静かに語り掛けるように
「天体観測」と「記念撮影」の対比
BUMP OF CHIKEN藤原基央が作り出す楽曲は、基本はロックでありながら、そのルーツはフォークやブルース、いろいろなジャンルの音楽を連想させる幅広さを持っています。
特に、近年はその傾向が大きく表れていて、初期の頃のギターのカッティングでハードに迫るスタイルの曲はその数を減らしてきています。
ですが、だからといってBUMP OF CHICKENの歌が変わってしまっているのかと言われれば...全くそんなことはありません。
あくまでもどこまでも藤原節。
どんなエッセンスを感じさせようとも彼の透き通った声が響けばもう安心。
「やっぱり、BUMP OF CHICKENだ!」と感じさせてくれるんです。
奇しくも彼らの最初の大ヒット「天体観測」と新曲「記念撮影」は、同じ四字の漢字で構成される単語。
サウンドも、歌詞も、ぜひ対比して聴いてもらいたいと思います。
この「記念撮影」はここ数年、洗練された楽曲を発表してきた彼らの集大成ともいえる秀作。
歌詞もメロディーもアレンジも、近年魅せてくれている彼らの新しい個性で溢れている作品です。

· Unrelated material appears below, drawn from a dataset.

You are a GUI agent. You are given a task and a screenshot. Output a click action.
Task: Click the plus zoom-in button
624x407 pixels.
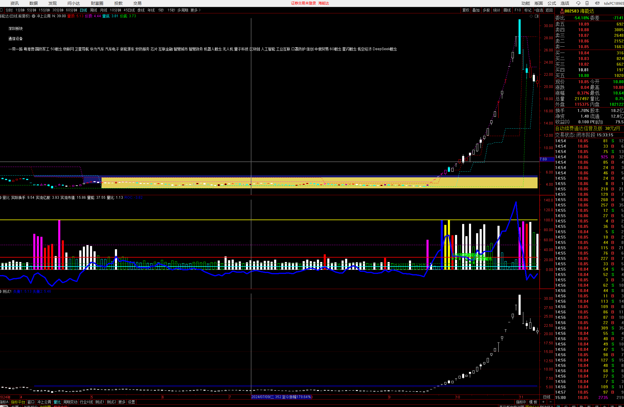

一方、「天体観測」はエネルギーに溢れたサウンドが印象的なエッジの効いたナンバー。
でもこの2曲ともは同じ「青春の回想」という点で、非常によく似たコンセプトで作り上げられています。同じコンセプトだからこそ、今の彼らと昔の彼らが対比されて、とても興味深く感じます。
たとえれば、氷で作る彫刻の世界
印象的なリズムが奥行を生む!
この「記念撮影」は巧みにリフを入れたギターのアルペジオで始まります。
そこに透き通った藤原基央のボーカルが重なり、私たちをたちまち彼ら独特の世界へ連れて行ってくれます。
ただし今までの彼らの楽曲と違うのは、そのシンプルなアレンジ。
無駄を省き、それぞれのパートをシンプルにすることによって逆に広がりを感じさせるということに成功しています。
コーラスも含め、すべてのパートが効果的な場所で、実に効果的に耳に入って来ます。無駄なものをそぎ落とすことによって、出来る氷で作る彫刻のような世界です。
でもあくまでも基本リズムを守り、ギターのアルペジオはそのまま続いていきます。
シンプルにすることで、藤原基央のボーカルが引き立ち、歌詞がストレートに入ってくるんです。
PVもあくまでもシンプル
洗練されたという一言がぴったり
「記念撮影」はそのPVもあくまでもシンプルです。
彼らの姿はどこにも登場せず、歌詞と映像だけのイメージクリップ。
早速、見て聴いてみて下さい。
先ほど紹介した大ヒット曲「天体観測」と比べてもらうと、とても興味深く感じます。
躍動するデビュー時と、奥深く洗練された今の新しい姿。その両方を備えているのが今のBUMP OF CHICKENの魅力なんです。
やはり素晴らしいバンドです。
青春を回想する歌詞
今の自分と昔の自分
目的や理由のざわめきからはみだした 名付けようのない時間と場所に
紙飛行機みたいに ふらふら飛び込んで 空の色が変わるのをみていた
遠くに聞こえた 遠吠えとブレーキ 一本のコーラを挟んで座った
好きなだけ喋って 好きなだけ笑って 曖昧なメロディー 一緒になぞった
出典: https://www.uta-net.com/song/232187/
深夜のファミレスかカフェか?恋人と2人で朝まで語り明かす場面が浮かんできます。
「目的」や「理由」の「ざわめき」という表現がとても光っていますね。
ざわめき=雑音。
青春はそこから「はみだした」状態。
この一節で、あっという間に悩みもがく青春時代を表してしまうセンスが素敵です。